How-To: Create Encrypted Partition with Key File
by dervish on Feb.05, 2009, under Hacker
Make sure kernel modules are present:
modprobe aes
modprobe dm-crypt
Create a 256 bit key file containing random data:
dd if=/dev/random of=/etc/key bs=1 count=256
chown root:root /etc/key
chmod 600 /etc/key
Initialize device:
cryptsetup –verbose -c aes-cbc-essiv:sha256 luksFormat /dev/sdb1 /etc/key
answer “YES” if you would like to overwrite data on /dev/sdb1 irrevocably
Create device mapping in /dev/mapper:
cryptsetup –key-file /etc/key luksOpen /dev/sdb1 sftpusers
Format partition:
mkfs.ext3 /dev/mapper/sftpusers
Add partition to /etc/fstab:
/dev/mapper/sftpusers /sftpusers ext3 defaults 0 0
Create/update /etc/crypttab with device info:
sftpusers /dev/sdb1 /etc/key
Reboot to verify that volume is mounted automatically. This configuration has been tested on Red Hat Enterprise Linux 5.
Done in order to satisfy a PCI compliance issue with VMware volume files. Files should be encrypted when not in use. Of course, this only ensures an encrypted virtual disk file at the ESX file system level.
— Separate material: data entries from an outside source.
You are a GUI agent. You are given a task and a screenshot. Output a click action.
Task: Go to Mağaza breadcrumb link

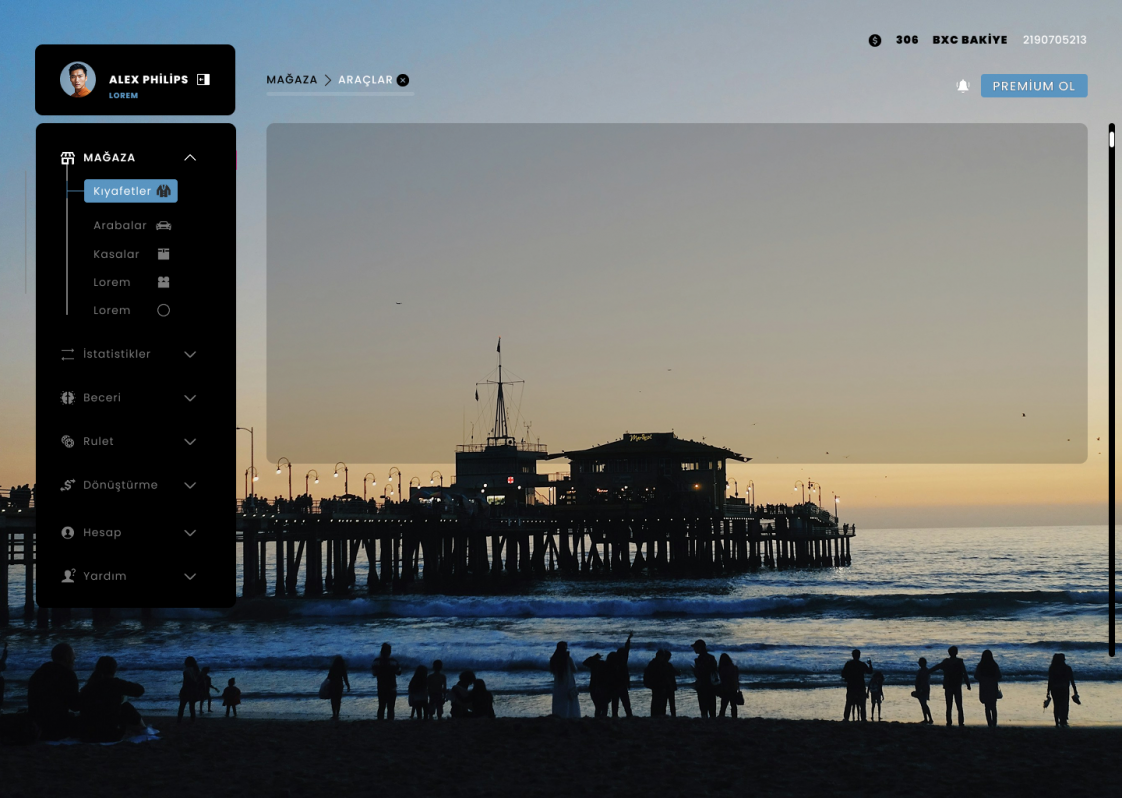pos(291,80)
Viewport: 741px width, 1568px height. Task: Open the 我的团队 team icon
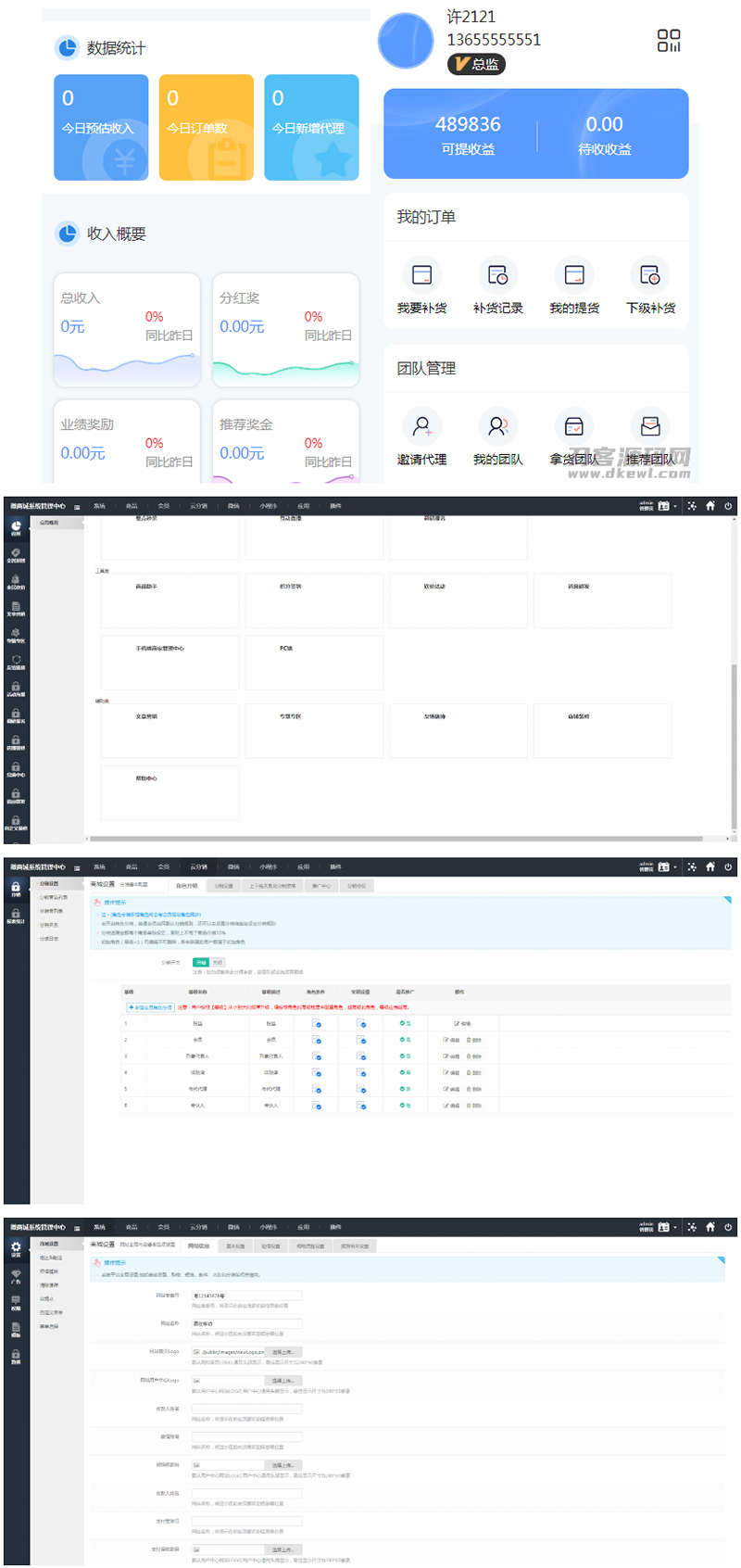pos(497,426)
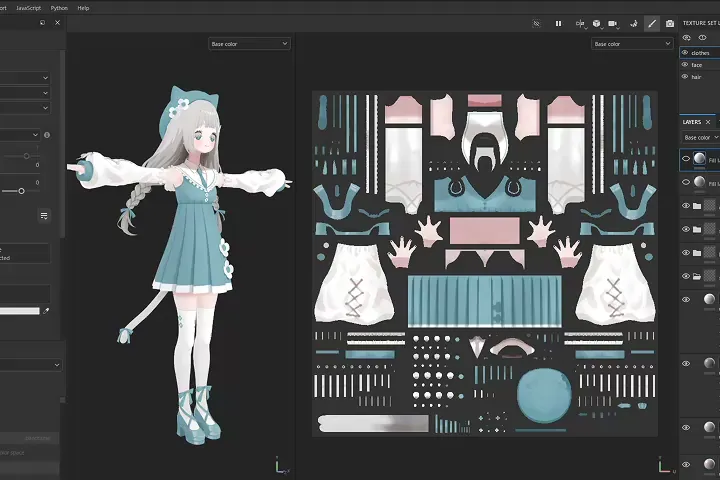Screen dimensions: 720x480
Task: Hide the clothes texture set
Action: [x=685, y=52]
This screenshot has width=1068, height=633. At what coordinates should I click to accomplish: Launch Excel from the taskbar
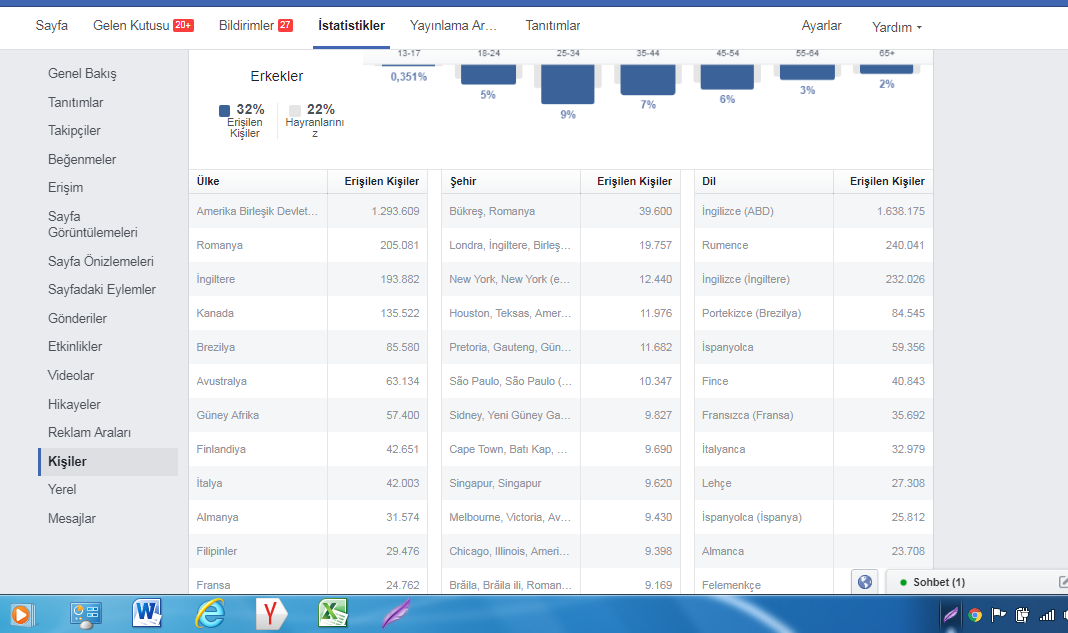click(333, 613)
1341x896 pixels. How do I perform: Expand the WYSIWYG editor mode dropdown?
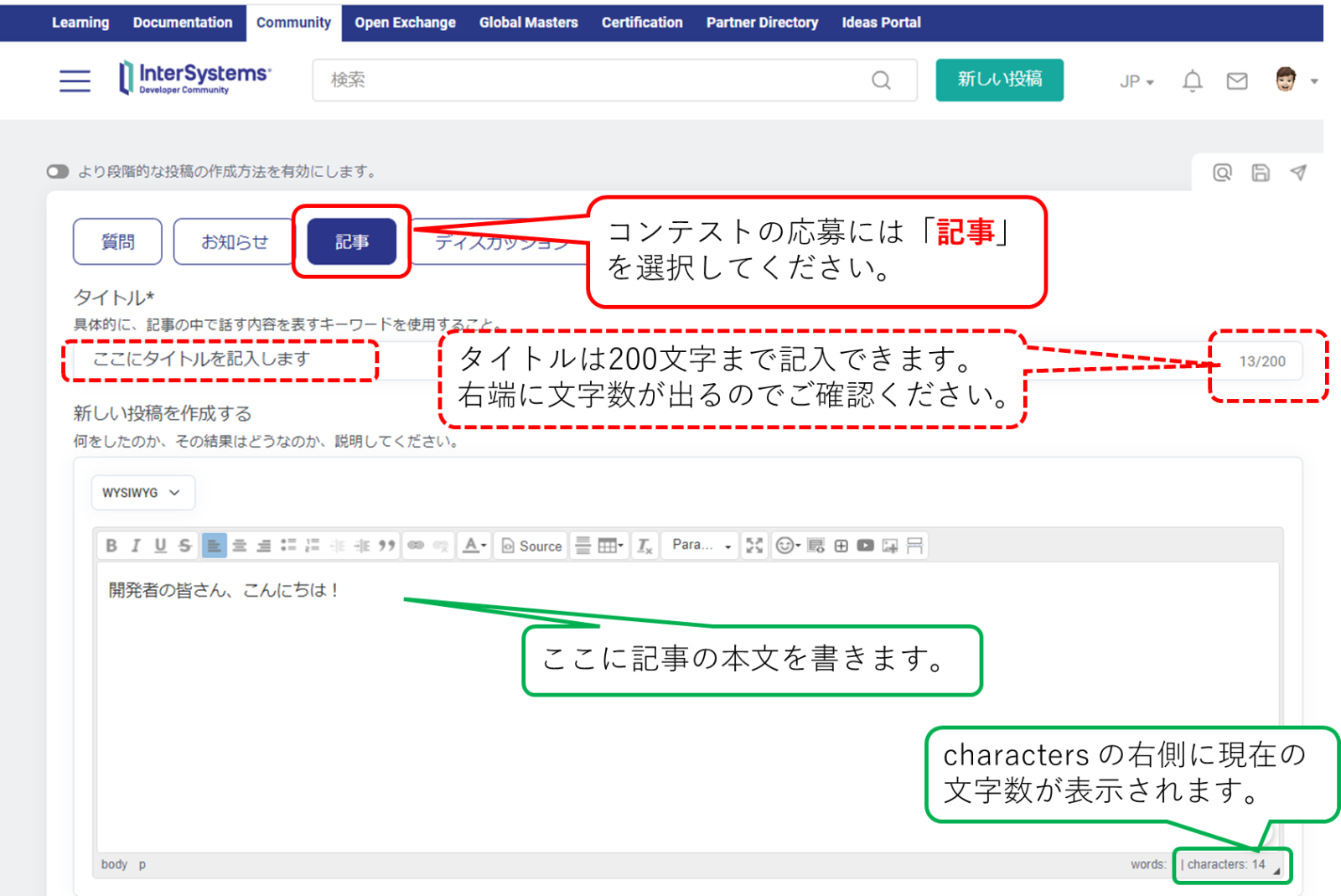click(x=142, y=493)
Credit card data inside the virtual drive still needs to be encrypted so that it is not accessible when the system is live.
Note: Exclude the key parts if you want an encrypted partion with prompt for password at boot.
How-To: Replace SSH & Enable Chrooted SFTP
by dervish on Feb.03, 2009, under Linux
1. Download latest OPENSSH
2. Unpack tar file
3. CD to openssh source directory
3. vi version.h and remove VERSION_SSH information (if desired)
example: #define SSH_VERSION “OpenSSH”
4. run ./configure –with-tcp-wrappers
5. resolve any missing dependencies
6. login via a telnet session
7. disable ssh and remove existing SSH packages
8. run “make install” from openssh source directory
9. cp opensshd.init to /etc/init.d/sshd
10. add the following chkconfig information to top of ../init.d/sshd file:
# chkconfig: 2345 55 25
# description: OpenSSH server daemon
11. run chkconfig –add sshd
12 create sftponly group
groupadd sftponly
14. edit /usr/local/etc/sshd_config
update sftp subsystem to internal-sftp
# override default of no subsystems
#Subsystem sftp /usr/local/libexec/sftp-server
Subsystem sftp internal-sftp
add section to bottom of file:
Match group sftponly
ChrootDirectory %h
X11Forwarding no
AllowTcpForwarding no
ForceCommand internal-sftp
15. create sftp “jail” directory
mkdir /sftpusers
chown root:root /sftpusers
chmod 755 /sftpusers
16. create sftponly user accounts
useradd -g sftponly -d /sftpusers/user user
mkdir -p /sftpusers/user/data
chown root:root /sftpusers/user
chmod 755 /sftpusers/user
chown user:sftponly /sftpusers/user/data
chmod 700 /sftpusers/user/data
passwd user
user will now have complete control of the data directory, read access to /sftpusers/user, and be unable to cd past the root of /sftpusers/user.